----- Information shown -----
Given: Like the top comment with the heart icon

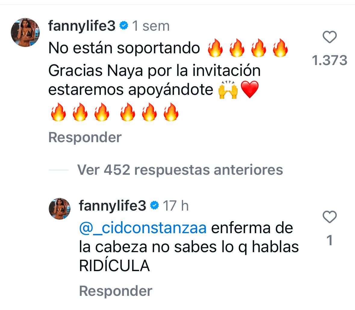Looking at the screenshot, I should click(x=329, y=37).
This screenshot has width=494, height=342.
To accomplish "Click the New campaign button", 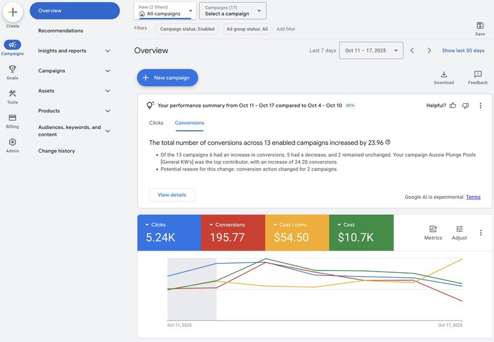I will [x=167, y=78].
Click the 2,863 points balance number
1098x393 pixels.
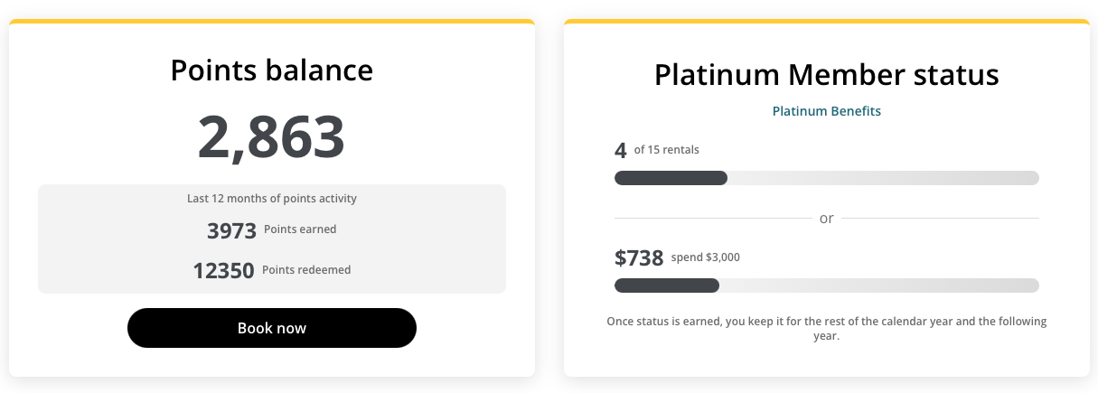271,136
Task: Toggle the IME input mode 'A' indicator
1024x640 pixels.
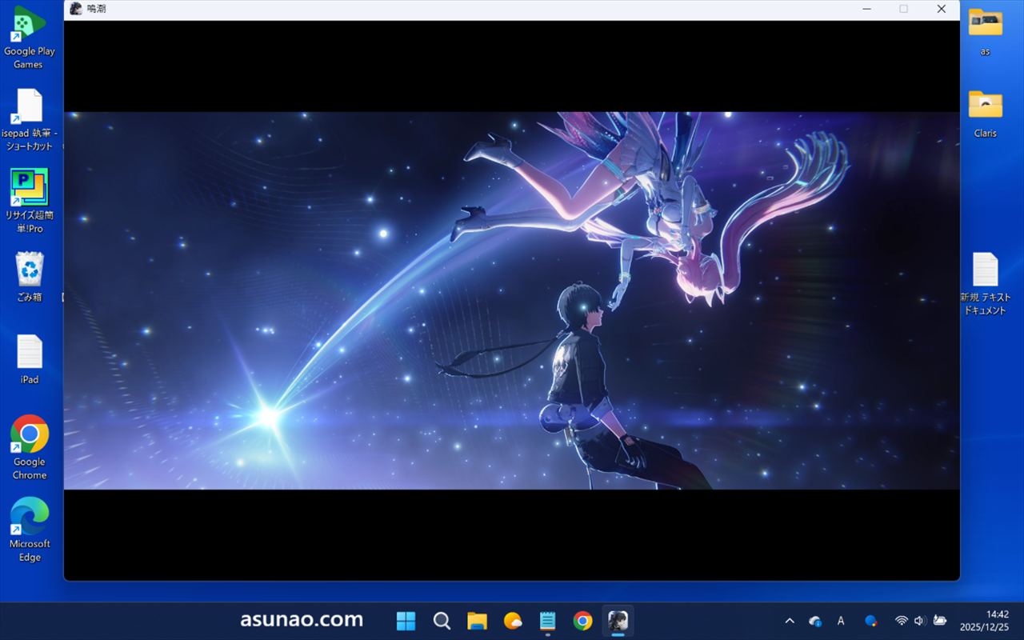Action: point(841,621)
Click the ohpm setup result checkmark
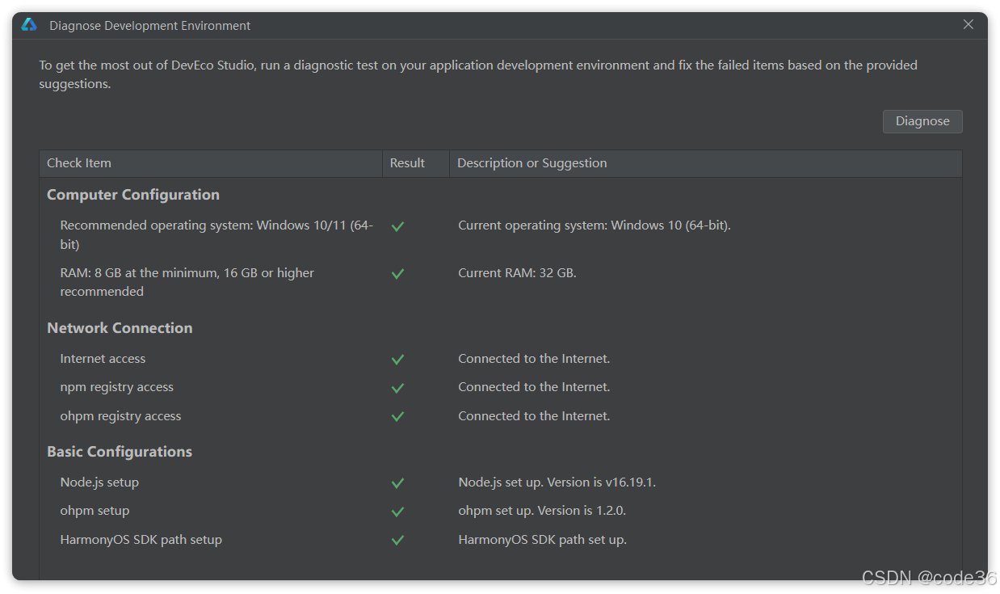Screen dimensions: 1000x594 point(397,512)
-----
_Assignment_
Could you transcribe exactly the lines running from the one with "Task: Toggle the IME input mode 'A' indicator" to the final line of the material above, both included, with no pictures?

_Your response_
Task: Toggle the IME input mode 'A' indicator
1024x640 pixels.
Action: point(841,621)
Click the ohpm setup result checkmark
Screen dimensions: 1000x594 point(397,512)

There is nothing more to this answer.